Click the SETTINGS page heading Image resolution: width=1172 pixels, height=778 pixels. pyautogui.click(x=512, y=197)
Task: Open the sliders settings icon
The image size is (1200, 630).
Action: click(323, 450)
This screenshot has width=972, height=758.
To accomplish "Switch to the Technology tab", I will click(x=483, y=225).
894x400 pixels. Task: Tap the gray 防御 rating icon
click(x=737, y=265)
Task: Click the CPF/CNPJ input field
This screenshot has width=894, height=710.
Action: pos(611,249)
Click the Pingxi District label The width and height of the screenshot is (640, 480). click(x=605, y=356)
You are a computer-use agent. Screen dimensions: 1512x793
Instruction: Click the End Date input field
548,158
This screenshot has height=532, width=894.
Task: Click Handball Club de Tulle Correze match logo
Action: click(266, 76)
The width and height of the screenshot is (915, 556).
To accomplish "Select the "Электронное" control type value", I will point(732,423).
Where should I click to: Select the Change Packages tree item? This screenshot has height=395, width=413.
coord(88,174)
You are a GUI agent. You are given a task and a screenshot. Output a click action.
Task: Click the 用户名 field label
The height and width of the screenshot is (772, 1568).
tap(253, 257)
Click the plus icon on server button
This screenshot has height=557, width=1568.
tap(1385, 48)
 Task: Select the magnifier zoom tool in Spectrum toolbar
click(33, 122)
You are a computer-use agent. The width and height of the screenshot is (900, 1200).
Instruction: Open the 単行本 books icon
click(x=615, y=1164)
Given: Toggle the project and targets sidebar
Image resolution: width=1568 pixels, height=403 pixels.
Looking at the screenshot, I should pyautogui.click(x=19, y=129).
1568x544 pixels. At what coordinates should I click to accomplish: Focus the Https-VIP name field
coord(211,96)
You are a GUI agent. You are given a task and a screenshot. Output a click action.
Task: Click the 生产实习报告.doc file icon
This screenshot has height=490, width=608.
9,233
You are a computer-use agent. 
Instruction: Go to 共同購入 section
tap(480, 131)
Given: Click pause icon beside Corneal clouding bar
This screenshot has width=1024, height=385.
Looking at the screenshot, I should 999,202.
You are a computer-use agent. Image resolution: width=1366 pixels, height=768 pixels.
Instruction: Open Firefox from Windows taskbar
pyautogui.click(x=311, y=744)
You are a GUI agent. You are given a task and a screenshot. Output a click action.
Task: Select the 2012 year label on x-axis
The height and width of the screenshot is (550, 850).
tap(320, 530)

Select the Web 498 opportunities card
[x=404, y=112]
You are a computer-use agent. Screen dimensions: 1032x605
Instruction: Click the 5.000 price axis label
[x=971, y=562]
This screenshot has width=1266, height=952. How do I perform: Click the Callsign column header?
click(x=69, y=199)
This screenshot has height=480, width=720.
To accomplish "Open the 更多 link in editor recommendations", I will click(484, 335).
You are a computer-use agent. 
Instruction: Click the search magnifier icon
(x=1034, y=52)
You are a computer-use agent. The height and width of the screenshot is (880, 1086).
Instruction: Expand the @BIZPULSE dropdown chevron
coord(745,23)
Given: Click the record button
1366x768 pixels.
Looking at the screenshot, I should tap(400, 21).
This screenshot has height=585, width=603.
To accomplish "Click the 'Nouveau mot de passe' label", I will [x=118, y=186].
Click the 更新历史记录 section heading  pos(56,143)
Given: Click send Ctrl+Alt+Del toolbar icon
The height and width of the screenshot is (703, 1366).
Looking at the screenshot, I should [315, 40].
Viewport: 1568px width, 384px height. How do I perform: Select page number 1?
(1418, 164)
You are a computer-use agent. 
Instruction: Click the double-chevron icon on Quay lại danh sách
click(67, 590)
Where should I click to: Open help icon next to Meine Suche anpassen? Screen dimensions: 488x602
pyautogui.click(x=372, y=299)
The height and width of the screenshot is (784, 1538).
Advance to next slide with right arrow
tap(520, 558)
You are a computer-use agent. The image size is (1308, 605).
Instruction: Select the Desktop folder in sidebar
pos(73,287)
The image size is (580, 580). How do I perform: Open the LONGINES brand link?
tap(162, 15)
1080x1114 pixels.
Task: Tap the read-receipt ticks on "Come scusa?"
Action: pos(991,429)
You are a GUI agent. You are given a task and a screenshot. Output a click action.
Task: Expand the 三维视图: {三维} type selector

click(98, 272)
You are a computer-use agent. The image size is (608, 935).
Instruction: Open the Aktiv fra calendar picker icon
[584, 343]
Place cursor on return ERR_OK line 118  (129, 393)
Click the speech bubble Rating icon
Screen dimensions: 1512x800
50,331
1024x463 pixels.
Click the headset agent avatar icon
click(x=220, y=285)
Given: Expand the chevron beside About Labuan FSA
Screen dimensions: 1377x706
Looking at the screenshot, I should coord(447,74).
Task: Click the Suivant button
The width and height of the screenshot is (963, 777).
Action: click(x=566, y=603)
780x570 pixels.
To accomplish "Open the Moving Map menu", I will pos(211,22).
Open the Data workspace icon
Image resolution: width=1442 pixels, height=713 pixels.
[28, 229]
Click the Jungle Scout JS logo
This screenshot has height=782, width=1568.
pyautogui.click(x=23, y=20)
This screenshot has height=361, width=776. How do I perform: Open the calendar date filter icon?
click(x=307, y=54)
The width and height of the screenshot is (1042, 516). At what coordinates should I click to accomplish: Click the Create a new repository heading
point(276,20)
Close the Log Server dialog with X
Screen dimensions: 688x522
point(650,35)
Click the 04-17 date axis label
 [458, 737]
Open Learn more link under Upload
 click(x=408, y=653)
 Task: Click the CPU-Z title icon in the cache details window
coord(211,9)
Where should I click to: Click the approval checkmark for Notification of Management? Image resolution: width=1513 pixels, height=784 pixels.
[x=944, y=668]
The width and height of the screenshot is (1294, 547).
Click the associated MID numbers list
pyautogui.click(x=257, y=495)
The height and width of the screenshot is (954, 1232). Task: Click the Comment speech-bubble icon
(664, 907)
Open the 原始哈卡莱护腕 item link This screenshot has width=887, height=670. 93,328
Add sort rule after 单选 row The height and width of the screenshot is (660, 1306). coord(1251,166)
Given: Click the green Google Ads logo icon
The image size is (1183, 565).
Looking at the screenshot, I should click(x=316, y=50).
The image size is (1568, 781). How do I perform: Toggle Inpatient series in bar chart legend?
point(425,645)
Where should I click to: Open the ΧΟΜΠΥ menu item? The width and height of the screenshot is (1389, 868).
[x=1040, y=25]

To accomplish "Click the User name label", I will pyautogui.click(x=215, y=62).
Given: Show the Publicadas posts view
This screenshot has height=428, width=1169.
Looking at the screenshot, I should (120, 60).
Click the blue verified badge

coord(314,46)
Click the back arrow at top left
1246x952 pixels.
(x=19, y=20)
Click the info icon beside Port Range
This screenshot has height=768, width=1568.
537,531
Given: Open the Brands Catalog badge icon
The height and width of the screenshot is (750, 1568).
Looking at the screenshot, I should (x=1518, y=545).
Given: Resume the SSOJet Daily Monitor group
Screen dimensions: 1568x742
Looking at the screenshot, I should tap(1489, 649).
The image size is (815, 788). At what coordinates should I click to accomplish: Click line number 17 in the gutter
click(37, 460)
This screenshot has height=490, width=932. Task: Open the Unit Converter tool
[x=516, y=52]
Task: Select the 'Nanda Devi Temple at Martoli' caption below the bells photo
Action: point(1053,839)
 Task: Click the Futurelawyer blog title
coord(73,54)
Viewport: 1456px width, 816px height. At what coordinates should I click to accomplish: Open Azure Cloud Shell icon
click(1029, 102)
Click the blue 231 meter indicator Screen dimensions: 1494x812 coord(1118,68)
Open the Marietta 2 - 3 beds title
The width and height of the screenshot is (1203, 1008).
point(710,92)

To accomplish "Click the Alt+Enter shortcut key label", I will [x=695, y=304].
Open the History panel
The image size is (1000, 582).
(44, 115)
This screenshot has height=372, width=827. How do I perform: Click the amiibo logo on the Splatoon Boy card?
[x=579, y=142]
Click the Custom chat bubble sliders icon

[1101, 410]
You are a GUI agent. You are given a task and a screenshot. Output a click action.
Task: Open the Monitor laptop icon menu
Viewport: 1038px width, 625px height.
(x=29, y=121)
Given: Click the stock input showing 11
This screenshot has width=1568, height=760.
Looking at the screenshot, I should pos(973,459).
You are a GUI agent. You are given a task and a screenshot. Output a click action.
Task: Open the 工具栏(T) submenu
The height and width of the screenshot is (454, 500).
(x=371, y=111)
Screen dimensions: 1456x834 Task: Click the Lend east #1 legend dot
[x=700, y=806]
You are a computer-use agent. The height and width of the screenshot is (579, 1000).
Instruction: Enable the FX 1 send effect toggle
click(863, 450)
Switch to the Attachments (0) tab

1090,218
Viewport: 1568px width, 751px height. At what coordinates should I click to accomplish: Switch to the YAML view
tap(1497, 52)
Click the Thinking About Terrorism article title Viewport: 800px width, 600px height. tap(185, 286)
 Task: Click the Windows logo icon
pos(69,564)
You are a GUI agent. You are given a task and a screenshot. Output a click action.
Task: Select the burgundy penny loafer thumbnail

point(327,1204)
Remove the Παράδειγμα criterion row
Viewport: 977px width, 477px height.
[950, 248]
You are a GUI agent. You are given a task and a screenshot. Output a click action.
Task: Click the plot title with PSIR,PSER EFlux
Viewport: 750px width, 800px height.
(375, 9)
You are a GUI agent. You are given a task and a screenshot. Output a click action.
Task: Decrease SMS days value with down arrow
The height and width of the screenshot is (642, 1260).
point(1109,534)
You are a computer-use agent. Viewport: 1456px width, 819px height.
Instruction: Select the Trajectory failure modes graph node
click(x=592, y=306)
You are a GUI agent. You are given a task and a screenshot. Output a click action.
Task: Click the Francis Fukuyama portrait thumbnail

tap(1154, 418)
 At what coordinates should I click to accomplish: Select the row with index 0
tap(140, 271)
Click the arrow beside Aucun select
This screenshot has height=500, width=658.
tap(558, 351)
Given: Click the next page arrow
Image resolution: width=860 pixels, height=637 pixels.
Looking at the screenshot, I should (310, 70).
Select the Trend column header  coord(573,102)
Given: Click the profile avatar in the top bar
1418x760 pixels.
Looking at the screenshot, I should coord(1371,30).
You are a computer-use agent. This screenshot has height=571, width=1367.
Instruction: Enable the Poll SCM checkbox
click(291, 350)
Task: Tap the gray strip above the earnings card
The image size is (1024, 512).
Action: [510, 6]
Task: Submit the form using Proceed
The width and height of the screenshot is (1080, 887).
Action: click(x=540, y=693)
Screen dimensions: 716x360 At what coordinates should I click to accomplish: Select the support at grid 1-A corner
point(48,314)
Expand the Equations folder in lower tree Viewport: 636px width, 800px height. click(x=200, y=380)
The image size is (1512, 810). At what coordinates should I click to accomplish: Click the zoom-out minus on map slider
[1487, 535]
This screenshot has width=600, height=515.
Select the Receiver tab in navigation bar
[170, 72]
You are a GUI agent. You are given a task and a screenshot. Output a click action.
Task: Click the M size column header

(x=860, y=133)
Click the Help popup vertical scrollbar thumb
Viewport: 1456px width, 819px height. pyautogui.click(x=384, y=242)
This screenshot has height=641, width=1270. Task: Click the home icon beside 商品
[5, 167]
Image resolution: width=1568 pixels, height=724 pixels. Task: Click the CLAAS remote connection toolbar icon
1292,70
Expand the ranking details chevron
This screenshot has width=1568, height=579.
____________________
● What the exercise asks
How many lines of these entries contain "value"? Answer with the number and nothing else.

● Task solution
2